昨年11月に建て替え開業した大丸心斎橋店本館に隣接し、ほとんどのフロアが接続する。16日にオンラインで会見したJFRの好本達也社長は「大丸心斎橋店本館と合わせれば8万平方メートル。冒険性の強いパルコと百貨店が融合されて、JFRにしかできない商業施設になる」と胸を張った。
1〜2階には「ティファニー(TIFFANY & CO.)」「サカイ(SACAI)」「ヴァレクストラ(VALEXTRA)」「バーバリー(BURBERRY)」「メゾン マルジェラ(MAISON MARGIELA)」「アンダーカバー(UNDERCOVER)」「カラー(KOLOR)」などが入るほか、ポップアップのスペースも設置して開業時は「ウブロ(HUBLOT)」を展開する。3〜6階はセレクトショップや個性的な服飾雑貨、クリエイティブなワーキングスペースの「スキーマ(SKIIMA)」が営業する。6階はキャラクターグッズ、7階は1フロア丸ごとの「無印良品」、8階はスポーツ関連、9〜11階には3層の「東急ハンズ」やインテリアショップなどで構成する。地下鉄の心斎橋駅と直結する地下1階は食物販やコスメ関連。地下2階で個性的な飲食店を集積した「心斎橋ネオン食堂街」と、13階のレストランフロア「御堂筋ダイニング」は来年1月にオープンする。
渋谷と同様にターゲット層をファッションに敏感な世代からカルチャーを求める人、ファミリー客まで幅広く設定した。パルコの牧山浩三社長は「(当初は)渋谷の成功によって『ぜひ心斎橋に出店したい』という声をたくさんいただいた」と話す一方、「今年に入ってコロナの影響で、小規模な飲食店からはキャンセルも出た」と明かす。飲食の2フロアの開業がずれ込むのもそのためだ。ステイホームの浸透を受けて一部のゾーンをインテリア関連に修正したりもした。

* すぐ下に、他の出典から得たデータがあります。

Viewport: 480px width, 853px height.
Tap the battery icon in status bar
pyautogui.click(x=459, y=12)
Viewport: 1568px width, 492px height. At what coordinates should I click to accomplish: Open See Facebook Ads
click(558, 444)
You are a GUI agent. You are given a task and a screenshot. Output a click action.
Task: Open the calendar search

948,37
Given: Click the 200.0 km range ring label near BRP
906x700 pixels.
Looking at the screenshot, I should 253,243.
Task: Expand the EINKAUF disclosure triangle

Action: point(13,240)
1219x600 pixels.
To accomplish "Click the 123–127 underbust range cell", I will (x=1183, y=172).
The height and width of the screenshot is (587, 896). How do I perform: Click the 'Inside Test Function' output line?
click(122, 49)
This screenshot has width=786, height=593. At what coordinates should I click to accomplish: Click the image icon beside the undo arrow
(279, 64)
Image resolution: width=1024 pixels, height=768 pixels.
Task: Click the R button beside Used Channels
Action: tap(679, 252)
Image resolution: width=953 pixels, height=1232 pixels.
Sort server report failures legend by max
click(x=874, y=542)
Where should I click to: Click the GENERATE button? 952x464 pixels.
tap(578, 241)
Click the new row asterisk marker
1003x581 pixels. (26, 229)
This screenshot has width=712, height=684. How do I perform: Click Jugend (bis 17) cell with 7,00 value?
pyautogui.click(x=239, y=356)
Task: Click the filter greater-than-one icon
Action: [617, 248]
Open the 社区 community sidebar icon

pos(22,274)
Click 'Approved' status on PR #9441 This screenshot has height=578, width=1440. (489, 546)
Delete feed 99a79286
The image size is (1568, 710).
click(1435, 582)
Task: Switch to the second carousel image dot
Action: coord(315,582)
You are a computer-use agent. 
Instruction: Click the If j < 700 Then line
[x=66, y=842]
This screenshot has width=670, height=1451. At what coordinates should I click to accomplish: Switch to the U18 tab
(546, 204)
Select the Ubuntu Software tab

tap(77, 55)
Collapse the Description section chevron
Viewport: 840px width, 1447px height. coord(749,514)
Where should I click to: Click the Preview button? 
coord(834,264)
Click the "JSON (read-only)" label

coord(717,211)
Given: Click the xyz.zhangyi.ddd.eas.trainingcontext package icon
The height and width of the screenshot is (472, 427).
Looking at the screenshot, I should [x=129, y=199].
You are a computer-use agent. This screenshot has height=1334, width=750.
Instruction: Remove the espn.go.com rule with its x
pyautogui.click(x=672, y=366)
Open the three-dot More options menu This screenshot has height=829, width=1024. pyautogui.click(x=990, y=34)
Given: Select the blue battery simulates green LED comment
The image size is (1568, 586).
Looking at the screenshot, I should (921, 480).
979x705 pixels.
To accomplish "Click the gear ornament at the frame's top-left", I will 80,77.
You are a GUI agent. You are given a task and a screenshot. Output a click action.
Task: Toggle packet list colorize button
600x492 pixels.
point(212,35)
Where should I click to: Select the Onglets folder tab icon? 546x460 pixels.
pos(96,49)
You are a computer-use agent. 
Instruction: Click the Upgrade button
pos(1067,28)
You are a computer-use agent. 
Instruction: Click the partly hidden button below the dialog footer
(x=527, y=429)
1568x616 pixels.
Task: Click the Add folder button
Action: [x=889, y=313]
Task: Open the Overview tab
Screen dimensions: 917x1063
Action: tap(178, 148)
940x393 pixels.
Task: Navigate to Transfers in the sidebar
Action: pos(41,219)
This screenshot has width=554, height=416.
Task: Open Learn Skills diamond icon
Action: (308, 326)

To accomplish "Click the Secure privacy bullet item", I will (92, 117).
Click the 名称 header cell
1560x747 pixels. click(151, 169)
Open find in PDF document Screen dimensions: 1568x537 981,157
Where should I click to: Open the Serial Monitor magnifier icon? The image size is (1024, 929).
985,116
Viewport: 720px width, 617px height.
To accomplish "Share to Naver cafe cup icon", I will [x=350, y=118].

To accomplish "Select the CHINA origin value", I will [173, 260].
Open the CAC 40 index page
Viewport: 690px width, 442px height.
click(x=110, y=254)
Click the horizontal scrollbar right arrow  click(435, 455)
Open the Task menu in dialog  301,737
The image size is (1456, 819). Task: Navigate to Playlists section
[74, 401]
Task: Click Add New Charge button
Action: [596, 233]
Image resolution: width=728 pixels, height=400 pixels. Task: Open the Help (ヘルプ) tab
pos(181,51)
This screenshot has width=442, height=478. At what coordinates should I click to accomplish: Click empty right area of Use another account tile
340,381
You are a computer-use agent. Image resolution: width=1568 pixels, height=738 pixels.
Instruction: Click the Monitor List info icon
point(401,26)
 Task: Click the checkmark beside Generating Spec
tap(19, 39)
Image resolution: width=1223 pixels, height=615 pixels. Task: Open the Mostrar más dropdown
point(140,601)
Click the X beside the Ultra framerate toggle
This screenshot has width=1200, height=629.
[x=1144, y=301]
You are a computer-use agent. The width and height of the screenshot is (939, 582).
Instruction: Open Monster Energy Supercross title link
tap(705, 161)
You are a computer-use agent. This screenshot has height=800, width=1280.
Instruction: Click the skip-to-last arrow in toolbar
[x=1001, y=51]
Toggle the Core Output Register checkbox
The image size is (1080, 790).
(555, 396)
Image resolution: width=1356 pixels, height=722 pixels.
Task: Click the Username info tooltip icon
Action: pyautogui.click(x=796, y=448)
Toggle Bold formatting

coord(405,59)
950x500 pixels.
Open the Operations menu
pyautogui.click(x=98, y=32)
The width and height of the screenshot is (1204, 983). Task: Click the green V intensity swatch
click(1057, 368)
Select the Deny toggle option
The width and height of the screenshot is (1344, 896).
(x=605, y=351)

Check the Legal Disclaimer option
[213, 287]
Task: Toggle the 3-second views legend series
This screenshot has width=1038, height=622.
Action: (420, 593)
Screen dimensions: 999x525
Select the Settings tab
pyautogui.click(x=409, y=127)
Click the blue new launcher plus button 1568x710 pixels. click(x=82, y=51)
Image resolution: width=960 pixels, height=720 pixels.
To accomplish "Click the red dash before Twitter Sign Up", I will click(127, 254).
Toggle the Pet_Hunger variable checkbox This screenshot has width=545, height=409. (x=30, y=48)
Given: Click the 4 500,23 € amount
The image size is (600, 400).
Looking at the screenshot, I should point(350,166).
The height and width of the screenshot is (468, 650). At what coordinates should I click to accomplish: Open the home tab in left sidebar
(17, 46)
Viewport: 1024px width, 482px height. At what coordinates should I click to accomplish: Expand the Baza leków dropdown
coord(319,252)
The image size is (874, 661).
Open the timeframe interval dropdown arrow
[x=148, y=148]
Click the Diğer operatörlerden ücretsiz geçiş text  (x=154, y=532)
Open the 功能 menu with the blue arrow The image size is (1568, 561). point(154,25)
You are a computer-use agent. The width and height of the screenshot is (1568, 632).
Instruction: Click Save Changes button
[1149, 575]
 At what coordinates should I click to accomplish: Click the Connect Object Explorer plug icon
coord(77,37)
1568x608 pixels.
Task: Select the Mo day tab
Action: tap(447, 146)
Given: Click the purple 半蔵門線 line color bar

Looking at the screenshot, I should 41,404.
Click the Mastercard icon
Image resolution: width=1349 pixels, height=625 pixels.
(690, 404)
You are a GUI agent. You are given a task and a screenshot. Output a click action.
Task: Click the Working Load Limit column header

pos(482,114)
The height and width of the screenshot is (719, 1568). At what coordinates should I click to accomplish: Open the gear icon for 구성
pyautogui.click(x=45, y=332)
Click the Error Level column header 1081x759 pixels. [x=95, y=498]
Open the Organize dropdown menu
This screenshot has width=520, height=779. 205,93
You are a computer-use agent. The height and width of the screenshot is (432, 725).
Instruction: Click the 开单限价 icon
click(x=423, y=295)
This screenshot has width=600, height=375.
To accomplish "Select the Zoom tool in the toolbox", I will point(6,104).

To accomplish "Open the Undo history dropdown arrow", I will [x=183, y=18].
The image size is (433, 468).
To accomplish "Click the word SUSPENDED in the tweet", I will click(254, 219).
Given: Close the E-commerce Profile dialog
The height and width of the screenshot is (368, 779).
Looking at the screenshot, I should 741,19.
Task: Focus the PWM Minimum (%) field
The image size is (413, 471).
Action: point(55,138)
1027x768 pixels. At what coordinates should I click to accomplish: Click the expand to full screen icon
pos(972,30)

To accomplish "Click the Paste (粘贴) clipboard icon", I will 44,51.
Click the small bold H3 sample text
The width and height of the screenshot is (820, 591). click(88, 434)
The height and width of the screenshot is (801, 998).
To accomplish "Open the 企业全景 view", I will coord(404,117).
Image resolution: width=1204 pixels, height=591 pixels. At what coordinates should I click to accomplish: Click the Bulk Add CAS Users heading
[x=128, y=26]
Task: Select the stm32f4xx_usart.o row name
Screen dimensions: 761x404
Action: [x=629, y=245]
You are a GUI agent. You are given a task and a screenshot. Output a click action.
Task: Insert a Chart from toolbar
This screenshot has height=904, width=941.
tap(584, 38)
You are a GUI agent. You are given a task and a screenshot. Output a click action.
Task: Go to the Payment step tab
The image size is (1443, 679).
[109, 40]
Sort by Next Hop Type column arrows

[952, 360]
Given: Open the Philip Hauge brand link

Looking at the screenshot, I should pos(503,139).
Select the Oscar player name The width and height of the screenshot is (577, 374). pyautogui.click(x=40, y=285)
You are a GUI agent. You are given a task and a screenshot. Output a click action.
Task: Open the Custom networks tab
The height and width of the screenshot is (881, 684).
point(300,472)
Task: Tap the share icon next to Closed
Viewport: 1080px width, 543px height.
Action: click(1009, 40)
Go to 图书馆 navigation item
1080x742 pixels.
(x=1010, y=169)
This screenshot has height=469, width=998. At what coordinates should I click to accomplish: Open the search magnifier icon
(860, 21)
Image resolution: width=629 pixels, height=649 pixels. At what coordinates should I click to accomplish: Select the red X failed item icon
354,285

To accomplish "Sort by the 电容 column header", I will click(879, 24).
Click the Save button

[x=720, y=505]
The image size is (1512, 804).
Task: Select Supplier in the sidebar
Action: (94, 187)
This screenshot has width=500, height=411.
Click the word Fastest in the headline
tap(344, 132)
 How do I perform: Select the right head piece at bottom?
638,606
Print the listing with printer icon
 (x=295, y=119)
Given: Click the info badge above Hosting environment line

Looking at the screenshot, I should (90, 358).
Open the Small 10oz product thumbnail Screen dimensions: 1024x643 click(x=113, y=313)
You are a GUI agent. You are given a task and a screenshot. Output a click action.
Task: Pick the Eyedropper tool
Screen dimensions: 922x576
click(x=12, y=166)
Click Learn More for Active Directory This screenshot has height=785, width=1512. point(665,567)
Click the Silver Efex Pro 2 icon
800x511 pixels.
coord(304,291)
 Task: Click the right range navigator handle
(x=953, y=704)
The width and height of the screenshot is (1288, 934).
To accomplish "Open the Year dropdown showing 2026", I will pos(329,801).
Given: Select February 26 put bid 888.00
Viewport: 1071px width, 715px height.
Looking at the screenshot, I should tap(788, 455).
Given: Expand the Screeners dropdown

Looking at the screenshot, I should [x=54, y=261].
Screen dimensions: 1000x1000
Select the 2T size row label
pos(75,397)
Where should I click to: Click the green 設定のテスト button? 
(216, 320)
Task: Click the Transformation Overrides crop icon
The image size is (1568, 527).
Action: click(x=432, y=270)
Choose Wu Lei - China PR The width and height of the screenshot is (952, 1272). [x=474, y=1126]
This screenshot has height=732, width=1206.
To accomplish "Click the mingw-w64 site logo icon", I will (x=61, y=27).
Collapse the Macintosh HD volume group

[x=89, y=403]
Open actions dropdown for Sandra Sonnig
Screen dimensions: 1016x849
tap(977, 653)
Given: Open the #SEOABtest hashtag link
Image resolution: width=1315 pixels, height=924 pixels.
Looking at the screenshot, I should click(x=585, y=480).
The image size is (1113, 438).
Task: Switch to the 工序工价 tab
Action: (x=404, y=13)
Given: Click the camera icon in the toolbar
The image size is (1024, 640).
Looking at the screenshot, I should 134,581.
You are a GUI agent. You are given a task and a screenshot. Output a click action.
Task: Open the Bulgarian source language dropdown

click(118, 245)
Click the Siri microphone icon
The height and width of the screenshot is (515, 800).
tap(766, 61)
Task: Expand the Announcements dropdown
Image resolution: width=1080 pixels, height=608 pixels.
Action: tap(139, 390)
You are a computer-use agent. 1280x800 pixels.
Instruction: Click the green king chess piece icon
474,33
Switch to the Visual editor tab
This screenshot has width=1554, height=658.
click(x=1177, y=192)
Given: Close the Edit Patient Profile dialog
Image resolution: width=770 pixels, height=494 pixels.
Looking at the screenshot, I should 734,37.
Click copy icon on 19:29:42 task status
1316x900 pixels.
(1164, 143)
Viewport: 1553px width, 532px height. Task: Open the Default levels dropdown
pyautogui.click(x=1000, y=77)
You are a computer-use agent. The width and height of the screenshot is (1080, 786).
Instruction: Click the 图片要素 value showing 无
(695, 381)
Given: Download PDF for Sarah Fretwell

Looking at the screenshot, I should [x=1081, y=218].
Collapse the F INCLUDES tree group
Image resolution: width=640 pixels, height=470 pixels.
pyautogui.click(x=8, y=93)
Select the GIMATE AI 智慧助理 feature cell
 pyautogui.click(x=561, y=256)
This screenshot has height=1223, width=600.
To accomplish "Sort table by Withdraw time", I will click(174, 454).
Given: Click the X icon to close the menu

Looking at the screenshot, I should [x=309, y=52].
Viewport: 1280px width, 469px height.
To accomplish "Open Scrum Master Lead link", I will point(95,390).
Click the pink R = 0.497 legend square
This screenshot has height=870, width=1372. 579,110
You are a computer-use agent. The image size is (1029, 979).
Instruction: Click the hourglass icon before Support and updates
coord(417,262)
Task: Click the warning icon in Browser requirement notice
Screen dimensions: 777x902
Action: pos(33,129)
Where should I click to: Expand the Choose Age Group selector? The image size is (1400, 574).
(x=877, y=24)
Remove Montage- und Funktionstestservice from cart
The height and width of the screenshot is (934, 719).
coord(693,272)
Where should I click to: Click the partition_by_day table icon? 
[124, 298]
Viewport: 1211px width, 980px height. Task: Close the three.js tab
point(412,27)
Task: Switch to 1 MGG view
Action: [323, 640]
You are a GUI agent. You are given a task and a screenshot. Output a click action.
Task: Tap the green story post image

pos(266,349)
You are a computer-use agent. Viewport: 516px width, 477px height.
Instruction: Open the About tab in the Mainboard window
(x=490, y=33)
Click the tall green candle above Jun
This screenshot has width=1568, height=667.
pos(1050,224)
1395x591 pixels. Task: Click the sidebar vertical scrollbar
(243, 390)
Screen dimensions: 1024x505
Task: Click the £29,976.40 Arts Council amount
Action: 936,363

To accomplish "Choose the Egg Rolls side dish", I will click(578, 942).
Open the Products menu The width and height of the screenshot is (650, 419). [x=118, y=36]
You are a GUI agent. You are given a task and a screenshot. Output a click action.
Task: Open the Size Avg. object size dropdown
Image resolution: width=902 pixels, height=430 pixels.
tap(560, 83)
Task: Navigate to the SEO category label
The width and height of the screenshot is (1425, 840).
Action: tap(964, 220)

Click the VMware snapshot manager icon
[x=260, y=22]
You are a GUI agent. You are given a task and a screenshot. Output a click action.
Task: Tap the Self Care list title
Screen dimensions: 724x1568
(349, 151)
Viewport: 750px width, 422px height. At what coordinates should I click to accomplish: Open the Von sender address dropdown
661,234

訪日客に人気だった心斎橋エリアはコロナの逆風にさらされており、JFRの好本社長も「(グループの中で)大丸心斎橋店が最も影響を受けている」と認める。長期的には訪日客の回復を視野に入れながらも「まずは地元の皆さんに支持される本来の姿を確立する。一番厳しい店が一番のチャンスを与えてもらったと思う」と話した。百貨店とパルコの融合の成功モデルを磨き、この後、再開発を控える名古屋・栄のプロジェクトにも生かす。